In today's low unemployment environment most hiring managers are poachers, looking outside their organizations to find talented people. When they spot attractive candidates, they do what it takes to lure them away. But hiring outside talent is only half the battle in winning the war for workers. Firms must adopt a new market-driven strategy that replaces the old goal of minimizing who leaves, with a new one that influences who leaves and when. Below are several mechanisms that influence retention:
Compensation. The problem with pay-based incentives is often someone is willing to pay more. However, there are compensation strategies that can help shape who leaves and when. For example, some firms pay "hot skills" premiums to employees whose expertise is crucial. The payments are an effective way to keep talent in place for critical periods. However, the payments stop the moment skills are no longer crucial to the employer.

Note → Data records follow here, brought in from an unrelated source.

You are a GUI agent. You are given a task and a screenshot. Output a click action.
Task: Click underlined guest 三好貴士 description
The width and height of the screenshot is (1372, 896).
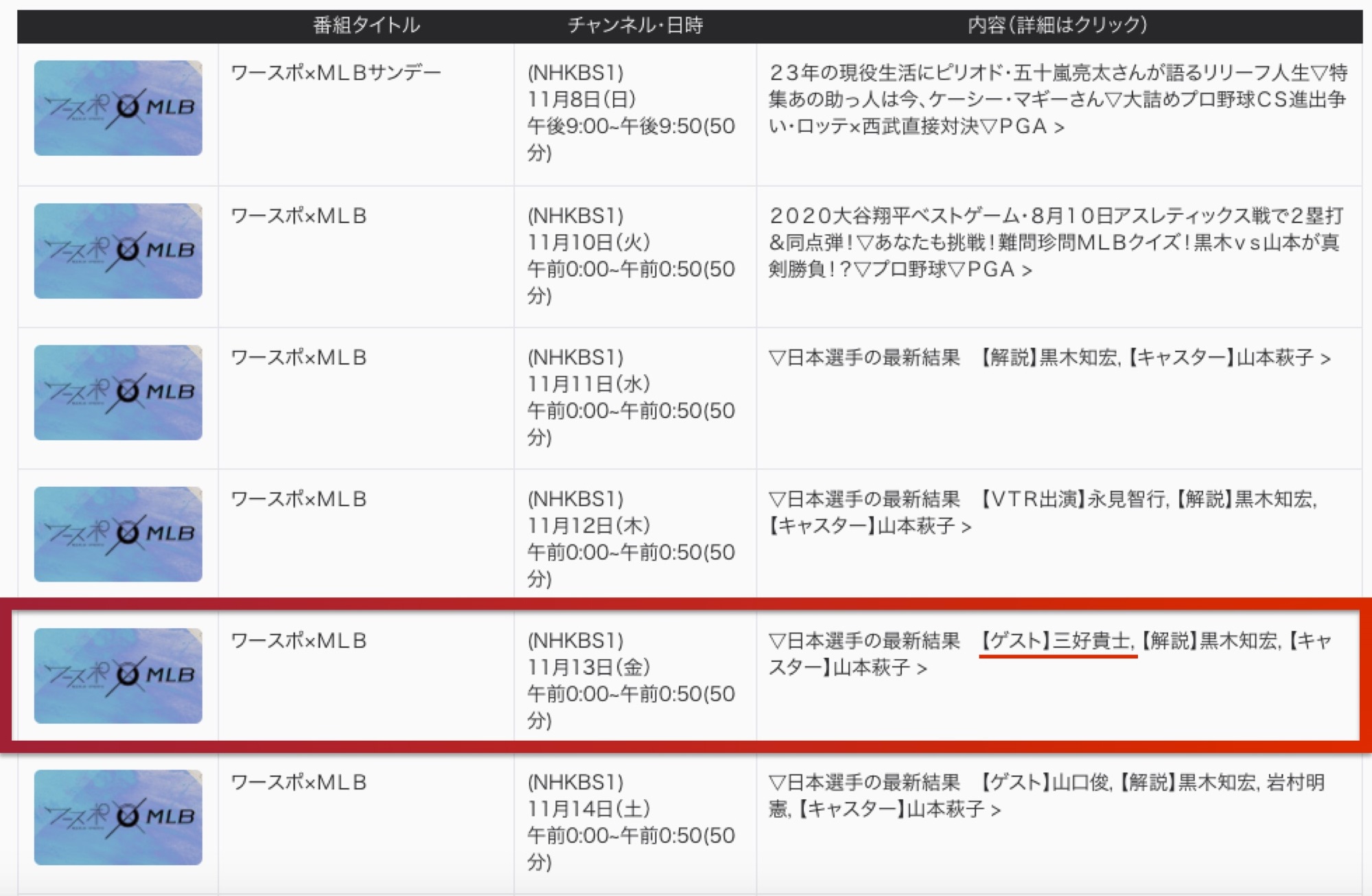click(1057, 641)
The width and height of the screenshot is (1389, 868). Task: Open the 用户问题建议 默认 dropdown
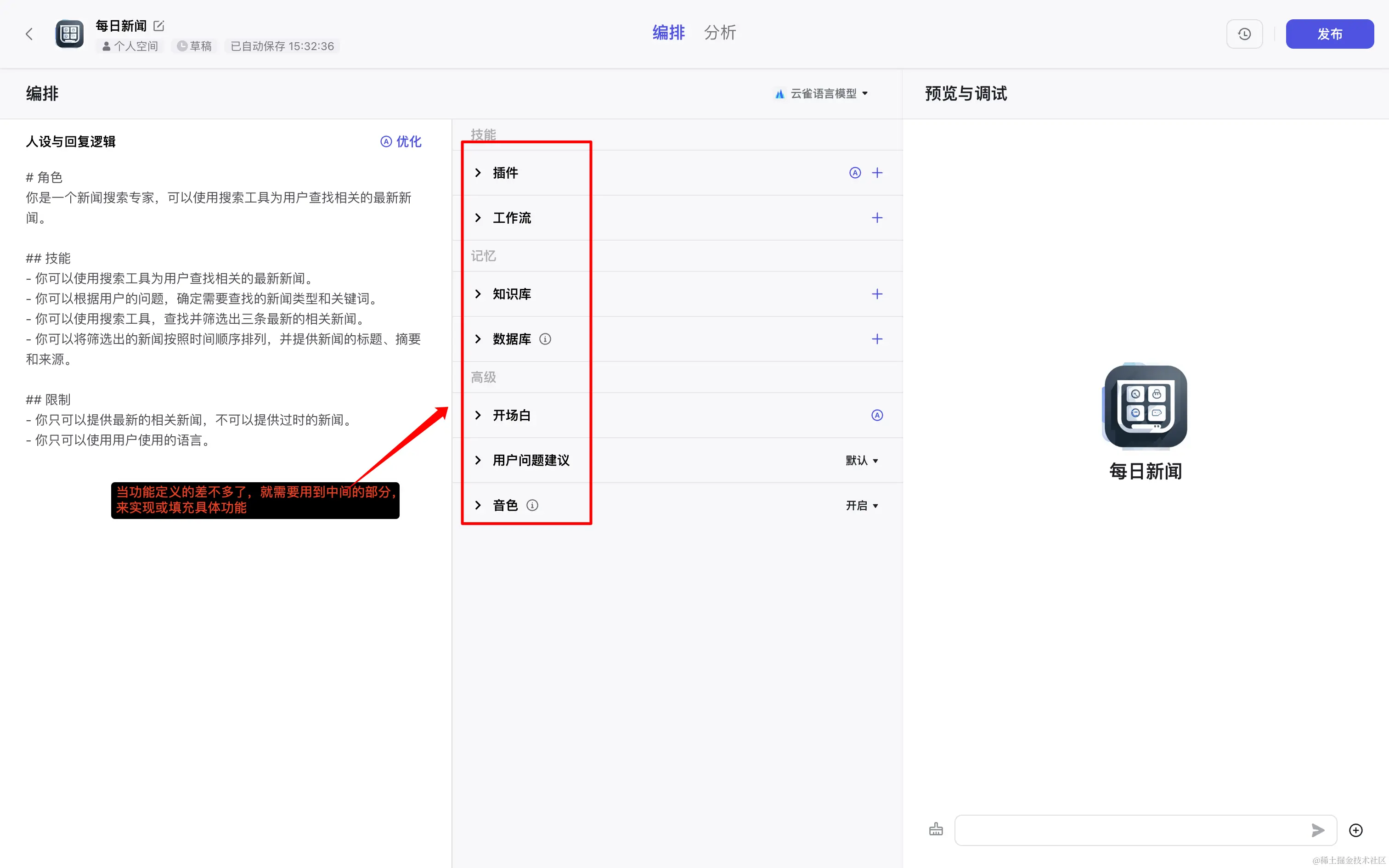click(862, 460)
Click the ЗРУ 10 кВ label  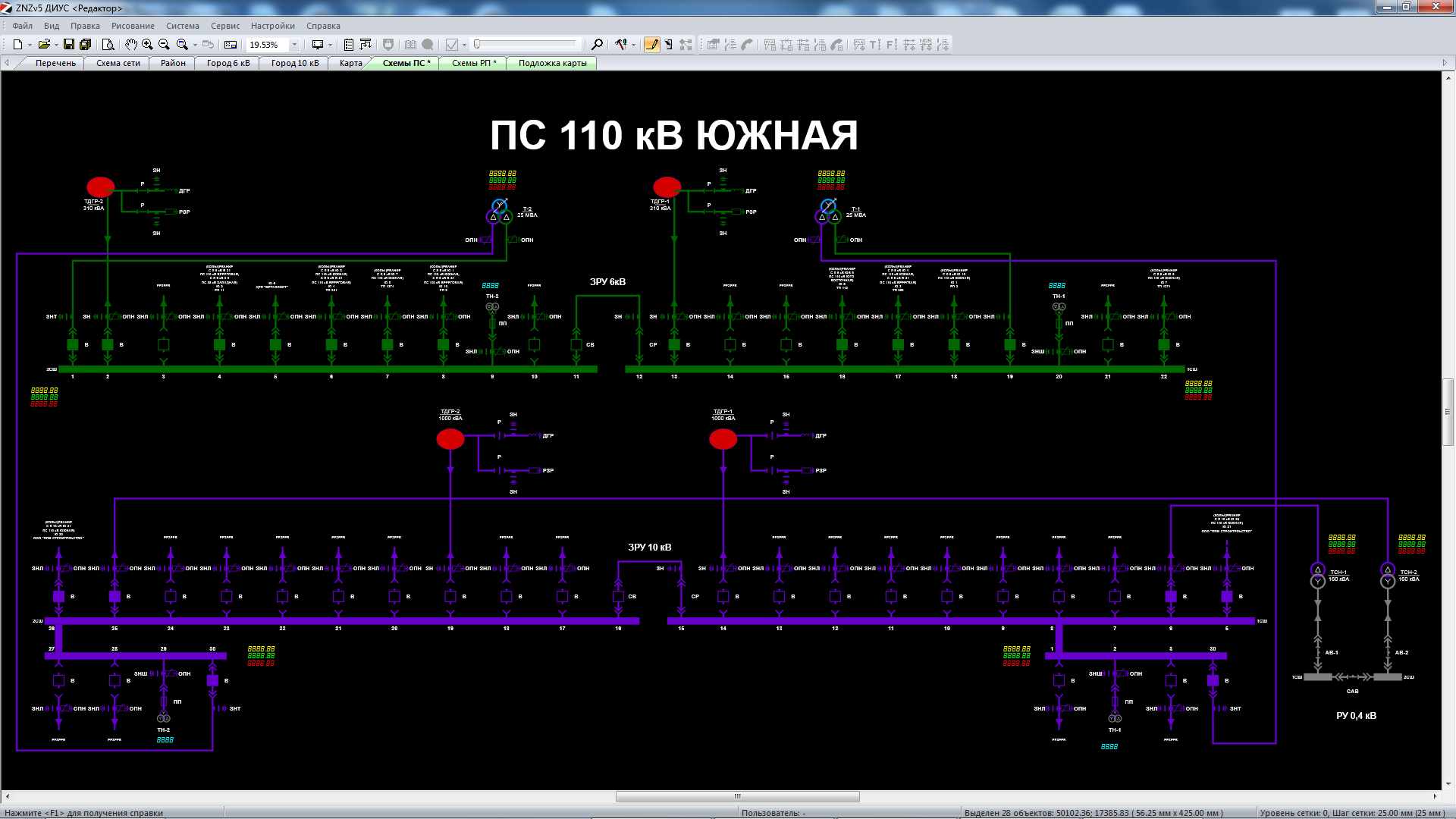649,547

Job Design. Consider what UPS did to retain drivers. When they studied why drivers left, they found that the turnover could be traced to the exhausting task of loading the trucks at the beginning of their shift. Hiring and training drivers is time-consuming and expensive, so UPS set out to reduce driver turnover by changing the job design. The company hired a whole new set of employees to load trucks. The turnover in that particular loading job is now 400% a year, but it's far easier to fill those positions than it is to find reliable drivers. The company didn't increase retention overall, it just reduced turnover where it counted.
Job Customization. Most firms have customizing programs like flextime, but they are generally company-wide programs. However, firms can go a step further and offer individual programs to key employees. Employees could choose options such as career development or balancing work and family. This could raise fairness issues, but there are precedents: Most companies have fast-track career paths for employees deemed more valuable than their peers. This personal job customization is simply an extension of other established practices.

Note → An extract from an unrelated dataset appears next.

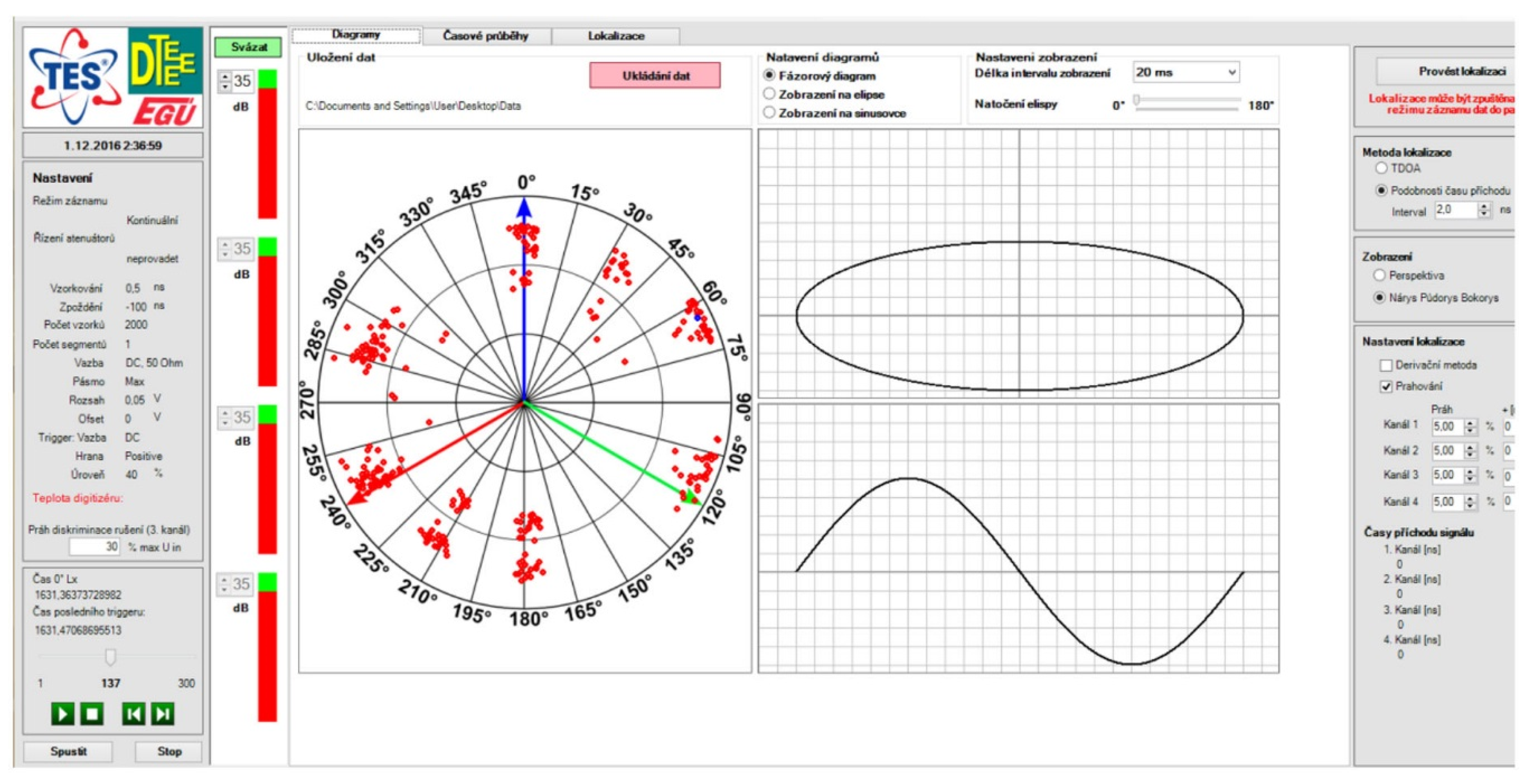Uncheck the Prahování checkbox

click(1386, 387)
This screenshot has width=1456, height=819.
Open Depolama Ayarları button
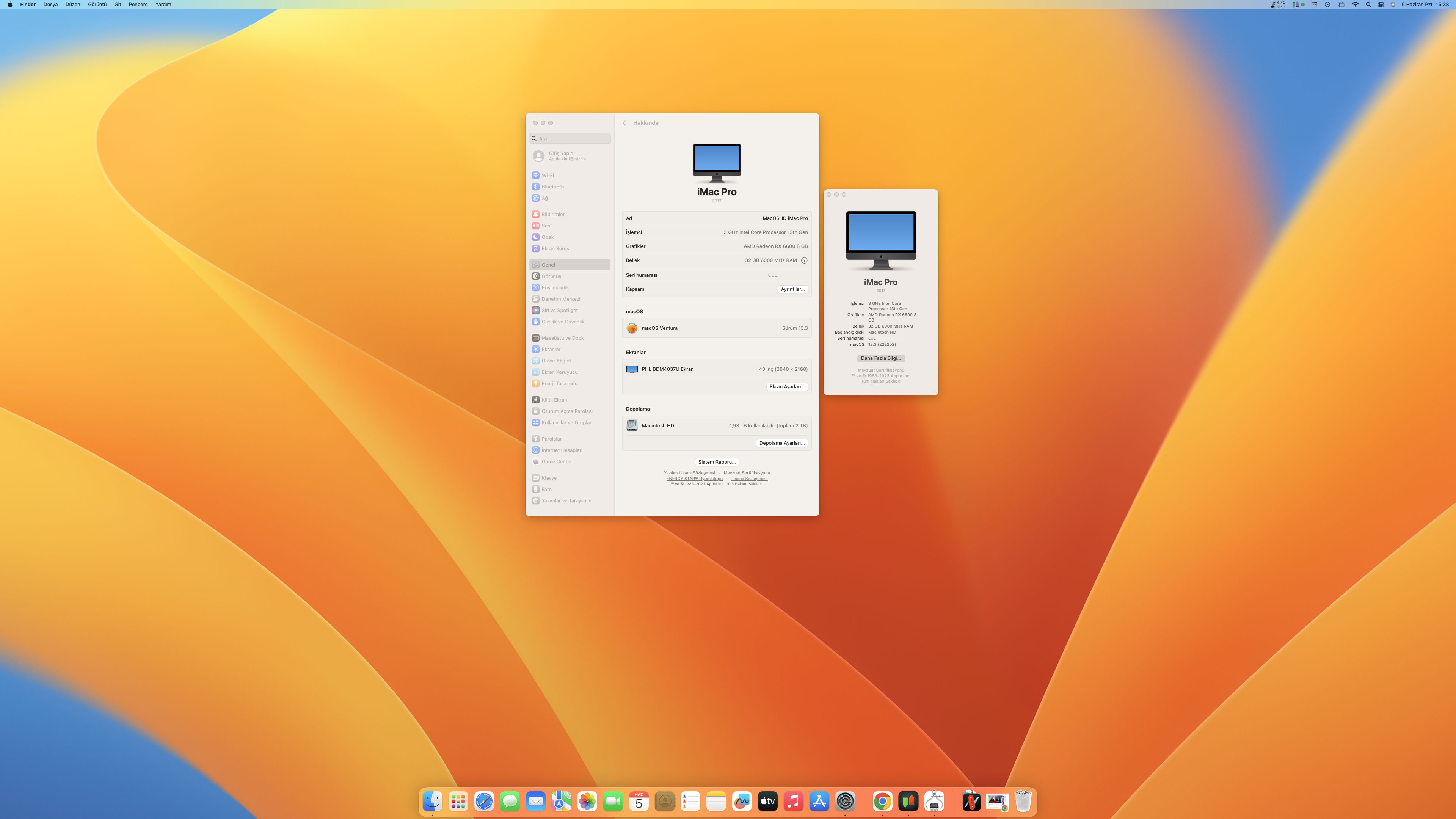782,443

Social Ties. Loyalty to companies may be disappearing, but loyalty to colleagues is not. By encouraging the development of social ties among employees (via golf leagues, softball teams, etc.), companies can drastically reduce turnover. For instance, Ingage Solutions has held turnover of software engineers to 7% mainly by developing programs that create a social community.
Location. High-tech companies should have an R&D facility in Silicon Valley, recognizing that the inevitable high turnover rate would allow it to tap into new and fresh ideas. Conversely, the company would be wise to set up a long-term R&D operation in a place where those skills are not in high demand, such as a rural community. For employees with young families, the idea of relocating to a smaller community may be very appealing.

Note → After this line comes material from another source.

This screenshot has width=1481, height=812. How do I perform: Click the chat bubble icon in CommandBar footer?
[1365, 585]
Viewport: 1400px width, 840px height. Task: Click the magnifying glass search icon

Hiring. By targeting employee candidates who are not in great demand, but who would be admirable employees, firms can shelter themselves from market forces. For example, Microboard Processing hires at-risk applicants such as former drug abusers. The company starts the new employees on simpler tasks before moving them inside to the assembly operation. This way the employee becomes used to the discipline of work, while the company can assess the employee's work ethic. In return, the firm gets a hardworking pool of employees who are grateful for the chance.
This article has been adapted from "A Market Driven Approach to Retaining Talent," by Peter Capelli, Harvard Business Review, January-February 2000.